Given task =
Could you render the lines below as a Markdown table with a Row column for the row number and a Text column for the line, skipping any blank lines?

Material provided =
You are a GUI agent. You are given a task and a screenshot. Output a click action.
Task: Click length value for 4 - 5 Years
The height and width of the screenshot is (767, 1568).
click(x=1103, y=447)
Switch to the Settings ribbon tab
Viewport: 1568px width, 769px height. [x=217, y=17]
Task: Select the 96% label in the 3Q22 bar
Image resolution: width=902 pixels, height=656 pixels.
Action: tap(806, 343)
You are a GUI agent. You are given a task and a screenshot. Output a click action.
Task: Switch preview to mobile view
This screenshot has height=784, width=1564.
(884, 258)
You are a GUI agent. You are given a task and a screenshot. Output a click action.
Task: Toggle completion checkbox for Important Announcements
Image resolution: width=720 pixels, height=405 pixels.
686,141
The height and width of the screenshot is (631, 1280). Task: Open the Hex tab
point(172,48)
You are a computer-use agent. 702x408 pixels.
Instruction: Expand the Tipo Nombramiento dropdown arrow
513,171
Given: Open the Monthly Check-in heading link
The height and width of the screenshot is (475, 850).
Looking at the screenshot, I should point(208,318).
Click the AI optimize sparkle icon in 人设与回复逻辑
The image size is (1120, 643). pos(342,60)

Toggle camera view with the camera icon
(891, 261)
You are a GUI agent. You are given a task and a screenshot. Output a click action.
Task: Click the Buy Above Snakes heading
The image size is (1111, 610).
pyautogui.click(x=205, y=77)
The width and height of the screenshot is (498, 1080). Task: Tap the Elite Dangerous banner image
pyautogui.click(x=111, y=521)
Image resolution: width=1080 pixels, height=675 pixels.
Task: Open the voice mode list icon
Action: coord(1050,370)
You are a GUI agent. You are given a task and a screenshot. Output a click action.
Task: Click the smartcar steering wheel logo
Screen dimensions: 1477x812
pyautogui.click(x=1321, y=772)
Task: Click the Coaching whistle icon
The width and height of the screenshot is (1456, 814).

Full output =
| Row | Text |
|---|---|
| 1 | You are a GUI agent. You are given a task and a screenshot. Output a click action. |
| 2 | Task: Click length value for 4 - 5 Years |
| 3 | The height and width of the screenshot is (767, 1568). |
| 4 | click(x=1103, y=447) |
| 5 | Switch to the Settings ribbon tab |
| 6 | Viewport: 1568px width, 769px height. [x=217, y=17] |
| 7 | Task: Select the 96% label in the 3Q22 bar |
| 8 | Image resolution: width=902 pixels, height=656 pixels. |
| 9 | Action: tap(806, 343) |
| 10 | You are a GUI agent. You are given a task and a screenshot. Output a click action. |
| 11 | Task: Switch preview to mobile view |
| 12 | This screenshot has height=784, width=1564. |
| 13 | (884, 258) |
| 14 | You are a GUI agent. You are given a task and a screenshot. Output a click action. |
| 15 | Task: Toggle completion checkbox for Important Announcements |
| 16 | Image resolution: width=720 pixels, height=405 pixels. |
| 17 | 686,141 |
| 18 | The height and width of the screenshot is (631, 1280). Task: Open the Hex tab |
| 19 | point(172,48) |
| 20 | You are a computer-use agent. 702x408 pixels. |
| 21 | Instruction: Expand the Tipo Nombramiento dropdown arrow |
| 22 | 513,171 |
| 23 | Given: Open the Monthly Check-in heading link |
| 24 | The height and width of the screenshot is (475, 850). |
| 25 | Looking at the screenshot, I should point(208,318). |
| 26 | Click the AI optimize sparkle icon in 人设与回复逻辑 |
| 27 | The image size is (1120, 643). pos(342,60) |
| 28 | Toggle camera view with the camera icon |
| 29 | (891, 261) |
| 30 | You are a GUI agent. You are given a task and a screenshot. Output a click action. |
| 31 | Task: Click the Buy Above Snakes heading |
| 32 | The image size is (1111, 610). |
| 33 | pyautogui.click(x=205, y=77) |
| 34 | The width and height of the screenshot is (498, 1080). Task: Tap the Elite Dangerous banner image |
| 35 | pyautogui.click(x=111, y=521) |
| 36 | Image resolution: width=1080 pixels, height=675 pixels. |
| 37 | Task: Open the voice mode list icon |
| 38 | Action: coord(1050,370) |
| 39 | You are a GUI agent. You are given a task and a screenshot. Output a click action. |
| 40 | Task: Click the smartcar steering wheel logo |
| 41 | Screen dimensions: 1477x812 |
| 42 | pyautogui.click(x=1321, y=772) |
| 43 | Task: Click the Coaching whistle icon |
| 44 | The width and height of the screenshot is (1456, 814). |